Hamburg-Jenfeld

Mann in Keller eingesperrt: Er musste Marihuana züchten

Die Marihuana-Plantage, die der Gefangene in Jenfeld betreuen musste.

Die Marihuana-Plantage, die der Gefangene in Jenfeld betreuen musste.

Foto: Polizei Hamburg

Ein Erpresser hat einen 34-Jährigen in Hamburg-Jenfeld eine Woche gefangen gehalten. Nur Geld zu erbeuten, reichte ihm dabei nicht.

Hamburg. Für das Opfer muss es ein Martyrium gewesen sein: Ein 34 Jahre alter Mann ist eine Woche lang von einem Erpresser in einem dunklen Kellerraum in Hamburg-Jenfeld gefangen gehalten worden. Darin war nichts weiter als eine Matratze mit Decke, Kerzen und ein paar Getränke. Offenbar wollte der Täter auf diese Weise mehrere Tausend Euro von dem Opfer erpressen.

Doch der 34-Jährige wurde von seinem Peiniger, einem ebenfalls 34 Jahre alten Mann aus der Türkei, nicht nur gefangen gehalten: Nach Angaben der Polizei soll der Täter sein Opfer auch dazu gezwungen haben, eine Marihuana-Plantage zu betreuen. Dabei handelte es sich offenbar um eine große professionelle Anlage mit mehr als 200 Pflanzen.

Flucht bei Betreuung der Marihuana-Plantage

Zumindest erwies sich diese demütigende Aufgabe aber als Glück im Unglück für den Gefangenen: Während er sich um die Pflanzen kümmerte, gelang es ihm, sich der Kontrolle seines Entführer zu entziehen. Er konnte fliehen, seine Eltern alarmierten die Polizei.

Am Mittwoch gegen 14.25 Uhr stürmten schließlich Beamte zwei Wohnungen an der Oppelner Straße und an der Straße Bei den Höfen in Jenfeld. In einer der Wohnungen fanden die Polizisten die professionelle Marihuana-Plantage.

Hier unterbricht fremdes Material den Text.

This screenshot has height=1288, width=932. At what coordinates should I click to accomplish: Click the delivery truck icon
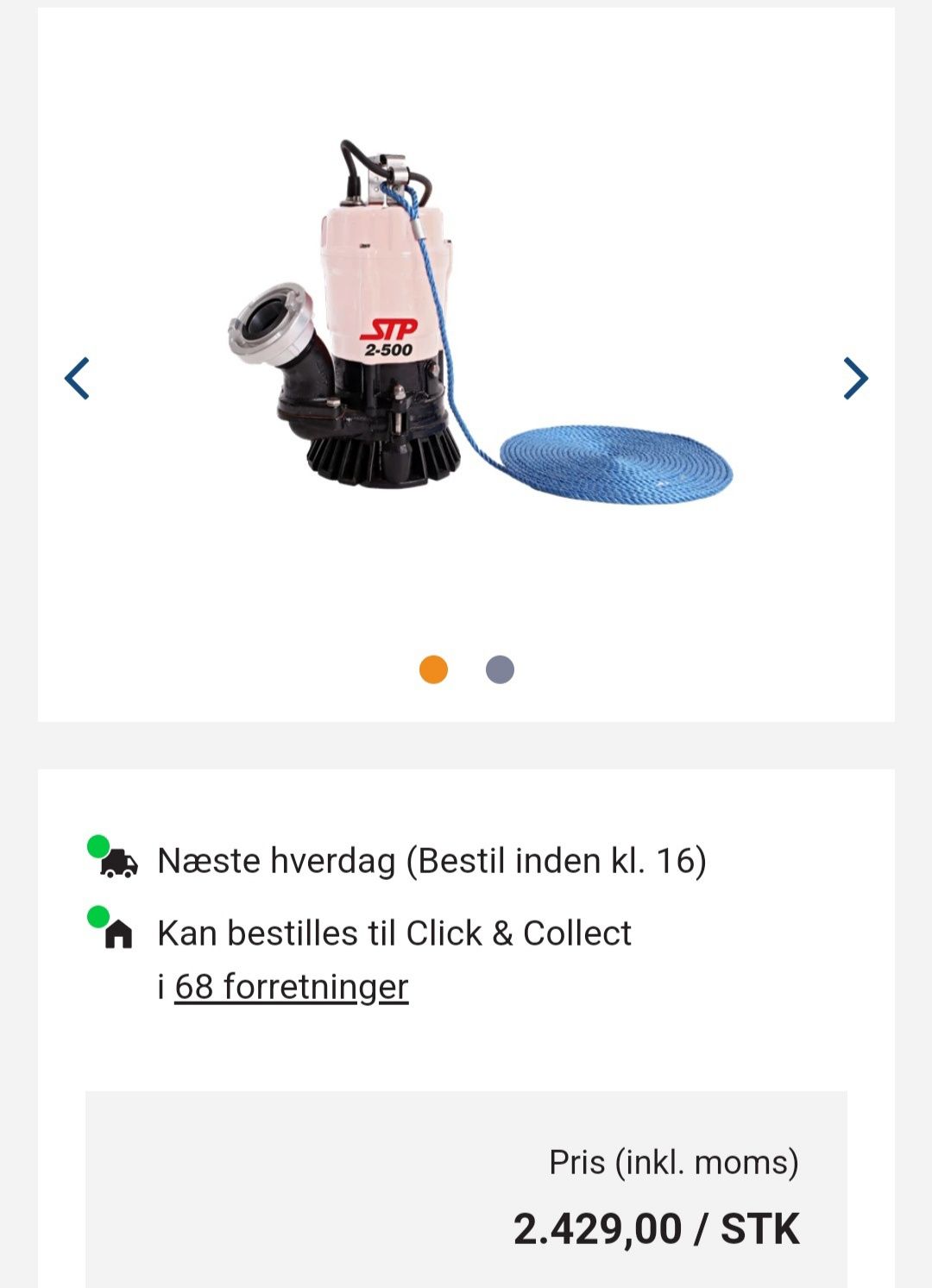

Erpresser wegen Menschenraubes vor Haftrichter

In der zweiten Wohnung entdeckten sie den Tatverdächtigen – zusammen mit einer geringen Menge Kokain und Marihuana, sowie einer Schreckschusswaffe. Auch der Kellerraum, in dem das Opfer vermutlich gefangen gehalten wurde, befand sich hier.

Der Erpresser kam vor einen Haftrichter und muss sich nun unter anderem wegen Menschenraubes verantworten.